主将进了朱雀门,热闹没得看了,人满为患的御街一时半会儿却难以疏通。金吾卫人手不够只好又把附近的武侯调过来,吆五喝六忙得不可开交。
等四周归于平静,宛遥独自一人孤零零地站在道路边,才意识到和自己的婢女走散了。
此刻天已放晴,她收了伞,忽然也没那个兴致再去医馆帮忙,只垂首慢条斯理地按原路返回。
从宣宗皇帝末年起,沈家的江山就一直四面漏风,北有突厥南有后燕,前后受敌。如今眼看着是打胜仗了,不知回朝的将士能得到怎样的封赏。
“今天正好轮到爹爹朝参,”宛遥这样思忖,“等他回家我可以问一问”
随即又想起老父素来不喜欢项桓,忍不住担忧,“爹该不会直接对我说他战死沙场了吧”
一面想,一面心事重重地拐进坊间的巷口。
临街的酒楼前人来人往,早起不是食店开张营业的时候,只有个店伙垫脚在擦顶上的招牌,门边蹲着歇脚的挑夫和乞丐。
宛遥从旁经过时,角落里的两道身影便极有默契地对视,继而悄无声息地跟了上去。
狭小的夹道一览无余。
在走出百步之后,她就已察觉到数丈外有不同寻常的声音,宛遥没有回头,只略侧目看了看,对方果不其然也跟着缓了片刻。
太阳照出一长一短,略微模糊的影子来。
她心里不甚焦虑地颦住眉,收回视线,比及之前加快了步伐。
而身后之人也同样加紧速度,保持着距离毫不落下。
巷中深不可测,过了开坊门的那阵高峰,这会儿人迹寥寥。
宛遥在前面走,那两人在后面不露声色的跟,一时半会儿不见得能甩掉,只寄希于能快些回家。
青石板路的一侧,某间民房开了门,睡眼惺忪的老汉正往外倒残水,定睛看时才发现是当年的龚掌柜,大老远他就瞧见宛遥了,拎着铜盆啧啧出声。
“哟,这不是宛家的闺女吗?”
他哼道,“什么风把你给吹来了?”
自从生意一落千丈后,龚掌柜便只能窝在家中靠卖鞋过活,每回见着宛遥总忍不住嘴贱两句过过瘾,虽然她已经好多年没钻过人家院墙了。
“以往跟着那臭小子不是挺会折腾的么。”他边浇花边数落,“隔三差五招猫惹狗的。”
“昨儿在人家门口放鞭炮,今儿就能把戏台的大棚扯下来现在怎么样,这小子不在了,没人罩着你了,知道学乖啦?没用!”

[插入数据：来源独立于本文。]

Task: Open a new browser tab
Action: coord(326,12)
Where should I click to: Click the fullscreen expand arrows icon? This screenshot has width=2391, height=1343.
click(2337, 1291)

“你叔我可都记着呢,就你小时候干的那些好事,说出去看谁家公子敢娶你。”
宛遥没功夫理会,她越走越快,索性提着裙子小跑起来。
巷子深处的两人也随即撒腿。
“嘿,这丫头也不知道打声招呼。”
前面便是巷口,明朗的日光直直落下,只要出了这儿离家门就不远了。
宛遥刚跑过去,头顶忽有劲风划过,铮然一阵巨响,她愣了一下,本能地转过身。
视线里,那把亮银色的长枪正深深钉入地面,尾端犹在轻颤,如往昔般凶煞非常。
宛遥从这柄枪上瞧出熟悉的味道来,当下欣喜地回头——
雨后初晴,马背上的少年威风凛凛,手持缰绳逆光踞坐,居高临下地看着她。
“项桓!”宛遥满脸意外,抬眼时被日头一晃,半晌不知道该怎么开口。
巷子内的人影见此情形,立刻识相地退了回去。
亲眼见证了何谓“说曹操曹操就到”的龚掌柜很是瞠目结舌,瞬间闭了嘴,端起花盆龟缩进屋。

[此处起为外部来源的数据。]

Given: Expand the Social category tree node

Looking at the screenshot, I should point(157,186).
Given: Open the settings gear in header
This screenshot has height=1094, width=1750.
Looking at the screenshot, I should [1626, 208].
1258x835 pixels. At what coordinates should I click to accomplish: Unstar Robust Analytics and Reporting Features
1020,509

项桓利索地翻下马,拿回银枪,漫不经心地往她身后瞥了一眼。
“你跑什么?”
“没什么”宛遥敷衍地搪塞过去,却拉着他上下打量,神情中满是喜色,“还真是你你回来啦?”
他任凭她握着衣袖摇了两回,笑容有些懒散:“干嘛,以为我死在西北了?”
这张嘴,还真是一如既往的没忌讳
“就知道你命大。”宛遥仍没松手,语气里是难以掩饰地欣忭,“刚在朱雀大街,我看见你跟在虎豹骑中间往宫门方向去了。怎么你没进宫吗?”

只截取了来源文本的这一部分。